China used to be the next big thing for the Big Three. Now it is South America. GM (GM) is saying that it can grow it Latin America and African revenue by several billion a year over the next few years. According to Reuters, the company’s sales in those regions has gone from $5.4 billion in 2003 to $15 billion last year. GM actually plans to increase manufacturing, especially in Latin America.
Over at Ford (F), demand in South America is so strong that the company is thinking about exporting cars from its North American plants into the region. That is the first good news Ford plant managers and workers in the US have heard for some time. The company told Reuters that "South America’s auto market was growing fast, especially in Brazil and Argentina, but the automaker’s future market share growth there may be constrained by lack of capacity."
Ford’s South American market share has grown to 12 percent this year from 8.4 percent in 2000.
All of this is unexpected.

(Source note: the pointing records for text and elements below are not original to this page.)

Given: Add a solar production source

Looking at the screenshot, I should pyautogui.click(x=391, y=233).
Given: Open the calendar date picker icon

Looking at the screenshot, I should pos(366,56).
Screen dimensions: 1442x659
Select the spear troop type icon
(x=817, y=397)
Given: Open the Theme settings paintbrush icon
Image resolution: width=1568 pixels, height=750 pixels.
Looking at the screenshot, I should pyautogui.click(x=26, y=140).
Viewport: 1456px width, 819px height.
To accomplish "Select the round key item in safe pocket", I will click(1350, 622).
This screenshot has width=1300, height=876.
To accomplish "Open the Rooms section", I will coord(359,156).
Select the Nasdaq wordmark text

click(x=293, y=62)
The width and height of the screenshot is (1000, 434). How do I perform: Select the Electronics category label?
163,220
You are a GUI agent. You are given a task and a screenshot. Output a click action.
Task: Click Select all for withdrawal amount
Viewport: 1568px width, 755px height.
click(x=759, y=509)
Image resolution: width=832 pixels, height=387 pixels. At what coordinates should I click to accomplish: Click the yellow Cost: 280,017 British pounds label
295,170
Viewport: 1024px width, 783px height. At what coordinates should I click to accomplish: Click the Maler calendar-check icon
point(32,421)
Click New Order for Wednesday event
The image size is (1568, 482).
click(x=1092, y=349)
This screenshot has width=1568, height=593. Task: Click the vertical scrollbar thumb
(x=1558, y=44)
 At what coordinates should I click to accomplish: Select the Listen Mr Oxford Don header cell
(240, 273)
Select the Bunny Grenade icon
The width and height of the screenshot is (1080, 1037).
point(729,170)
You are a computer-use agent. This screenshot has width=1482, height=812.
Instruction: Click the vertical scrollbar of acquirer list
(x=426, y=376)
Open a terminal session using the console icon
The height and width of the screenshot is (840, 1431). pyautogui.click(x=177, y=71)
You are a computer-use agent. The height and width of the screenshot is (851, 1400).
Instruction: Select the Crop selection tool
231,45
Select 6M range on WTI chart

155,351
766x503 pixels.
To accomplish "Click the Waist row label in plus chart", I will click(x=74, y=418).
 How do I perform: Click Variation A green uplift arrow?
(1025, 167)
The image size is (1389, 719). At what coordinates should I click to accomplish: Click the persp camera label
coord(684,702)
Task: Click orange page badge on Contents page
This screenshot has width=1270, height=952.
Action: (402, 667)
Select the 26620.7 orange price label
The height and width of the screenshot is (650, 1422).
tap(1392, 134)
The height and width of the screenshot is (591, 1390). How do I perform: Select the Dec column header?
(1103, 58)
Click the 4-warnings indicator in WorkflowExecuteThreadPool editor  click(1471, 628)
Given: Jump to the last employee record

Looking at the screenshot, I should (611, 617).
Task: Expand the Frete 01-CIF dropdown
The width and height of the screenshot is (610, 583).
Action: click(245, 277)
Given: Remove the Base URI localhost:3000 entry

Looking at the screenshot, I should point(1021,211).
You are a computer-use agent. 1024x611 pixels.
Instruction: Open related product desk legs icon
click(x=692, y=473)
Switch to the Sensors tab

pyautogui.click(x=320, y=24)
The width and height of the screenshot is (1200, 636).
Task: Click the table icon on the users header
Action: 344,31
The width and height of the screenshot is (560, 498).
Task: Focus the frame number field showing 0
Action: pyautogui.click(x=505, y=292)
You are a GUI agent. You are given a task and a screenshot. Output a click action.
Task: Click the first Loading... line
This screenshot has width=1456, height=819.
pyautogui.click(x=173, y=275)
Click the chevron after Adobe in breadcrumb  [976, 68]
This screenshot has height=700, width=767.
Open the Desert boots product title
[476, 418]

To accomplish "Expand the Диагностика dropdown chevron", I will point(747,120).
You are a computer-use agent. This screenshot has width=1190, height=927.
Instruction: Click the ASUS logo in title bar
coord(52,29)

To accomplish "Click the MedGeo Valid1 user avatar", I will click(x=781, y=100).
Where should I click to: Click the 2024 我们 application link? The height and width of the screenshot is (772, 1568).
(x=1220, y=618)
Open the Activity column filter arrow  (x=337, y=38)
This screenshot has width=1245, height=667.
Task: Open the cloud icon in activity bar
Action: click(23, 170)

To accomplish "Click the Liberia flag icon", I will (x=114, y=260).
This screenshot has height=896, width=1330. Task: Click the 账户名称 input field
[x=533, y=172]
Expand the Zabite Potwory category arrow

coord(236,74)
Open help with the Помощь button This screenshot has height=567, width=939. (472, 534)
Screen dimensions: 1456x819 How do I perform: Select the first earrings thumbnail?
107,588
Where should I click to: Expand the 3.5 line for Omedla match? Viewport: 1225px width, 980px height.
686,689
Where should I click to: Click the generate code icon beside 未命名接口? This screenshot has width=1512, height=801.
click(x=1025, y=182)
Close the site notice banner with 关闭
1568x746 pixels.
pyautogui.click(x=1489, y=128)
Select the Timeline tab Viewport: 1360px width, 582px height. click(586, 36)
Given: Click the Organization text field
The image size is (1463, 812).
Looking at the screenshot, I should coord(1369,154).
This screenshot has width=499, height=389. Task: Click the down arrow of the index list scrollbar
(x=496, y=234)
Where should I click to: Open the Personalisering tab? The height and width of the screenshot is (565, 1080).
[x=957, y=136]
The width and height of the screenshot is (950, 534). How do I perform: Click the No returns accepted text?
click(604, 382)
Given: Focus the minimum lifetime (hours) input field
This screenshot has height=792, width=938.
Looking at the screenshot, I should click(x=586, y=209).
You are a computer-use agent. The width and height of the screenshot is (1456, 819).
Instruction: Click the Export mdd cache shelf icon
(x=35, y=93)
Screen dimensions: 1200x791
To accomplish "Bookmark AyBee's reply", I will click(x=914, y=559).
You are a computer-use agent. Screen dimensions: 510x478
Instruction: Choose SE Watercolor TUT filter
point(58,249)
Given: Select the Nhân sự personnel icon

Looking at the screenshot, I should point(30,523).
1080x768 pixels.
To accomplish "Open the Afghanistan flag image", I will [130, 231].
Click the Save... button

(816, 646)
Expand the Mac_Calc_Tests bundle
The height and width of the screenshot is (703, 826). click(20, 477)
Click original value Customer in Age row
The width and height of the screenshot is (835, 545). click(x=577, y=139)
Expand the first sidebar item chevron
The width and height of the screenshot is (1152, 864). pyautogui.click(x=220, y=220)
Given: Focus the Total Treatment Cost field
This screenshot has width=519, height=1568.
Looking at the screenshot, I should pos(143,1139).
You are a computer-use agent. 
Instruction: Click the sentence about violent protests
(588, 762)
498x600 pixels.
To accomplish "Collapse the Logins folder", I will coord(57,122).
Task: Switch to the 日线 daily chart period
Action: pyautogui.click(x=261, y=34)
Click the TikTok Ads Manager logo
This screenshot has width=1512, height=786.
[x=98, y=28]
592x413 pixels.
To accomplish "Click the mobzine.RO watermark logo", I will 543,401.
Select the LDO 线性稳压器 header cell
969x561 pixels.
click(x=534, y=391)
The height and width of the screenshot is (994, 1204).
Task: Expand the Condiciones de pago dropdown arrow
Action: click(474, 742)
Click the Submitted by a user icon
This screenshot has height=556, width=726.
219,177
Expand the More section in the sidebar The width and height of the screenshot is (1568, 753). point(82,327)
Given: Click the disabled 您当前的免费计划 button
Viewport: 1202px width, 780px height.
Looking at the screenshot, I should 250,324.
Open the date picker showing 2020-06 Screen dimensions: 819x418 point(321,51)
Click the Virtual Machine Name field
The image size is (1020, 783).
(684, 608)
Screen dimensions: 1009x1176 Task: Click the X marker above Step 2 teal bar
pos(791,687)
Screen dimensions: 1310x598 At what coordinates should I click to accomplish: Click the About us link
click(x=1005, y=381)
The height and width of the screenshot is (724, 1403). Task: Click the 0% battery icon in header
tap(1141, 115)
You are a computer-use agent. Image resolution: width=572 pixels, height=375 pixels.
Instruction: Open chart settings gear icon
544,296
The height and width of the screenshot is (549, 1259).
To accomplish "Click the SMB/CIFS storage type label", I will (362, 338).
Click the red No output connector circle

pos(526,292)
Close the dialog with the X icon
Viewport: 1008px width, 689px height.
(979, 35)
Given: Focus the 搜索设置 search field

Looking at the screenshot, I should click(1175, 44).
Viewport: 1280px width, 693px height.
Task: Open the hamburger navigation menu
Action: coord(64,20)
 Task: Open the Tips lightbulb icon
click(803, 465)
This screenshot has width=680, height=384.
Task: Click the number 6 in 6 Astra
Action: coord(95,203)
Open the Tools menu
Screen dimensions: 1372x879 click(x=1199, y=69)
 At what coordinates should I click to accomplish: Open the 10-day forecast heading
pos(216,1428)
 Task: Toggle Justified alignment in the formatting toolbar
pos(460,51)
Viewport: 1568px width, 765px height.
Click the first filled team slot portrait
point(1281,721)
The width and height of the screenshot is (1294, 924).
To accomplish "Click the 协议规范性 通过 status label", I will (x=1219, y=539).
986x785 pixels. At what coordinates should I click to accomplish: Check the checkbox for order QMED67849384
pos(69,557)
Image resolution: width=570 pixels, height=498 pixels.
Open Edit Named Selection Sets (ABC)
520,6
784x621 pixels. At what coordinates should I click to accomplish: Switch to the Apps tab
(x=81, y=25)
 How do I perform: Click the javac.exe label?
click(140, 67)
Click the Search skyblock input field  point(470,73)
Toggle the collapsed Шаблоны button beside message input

At least among most investor. India and China were to be the next markets that would drive growth for the US car companies. But competition in China is so fierce that GM has just announced that it will offer zero percent financing on models that it makes with its JV venture in Shanghai. According to The Wall Street Journal "In the first six months of the year, sales growth of GM brands in China lagged far behind the overall sales increase for passenger vehicles. Sales of Buicks, Chevrolets, Cadillacs and other GM cars made by Shanghai GM were up 12%, while car sales overall grew 26%."
GM cannot afford that kind of fall-off in China. Unless it sells the cars in South America.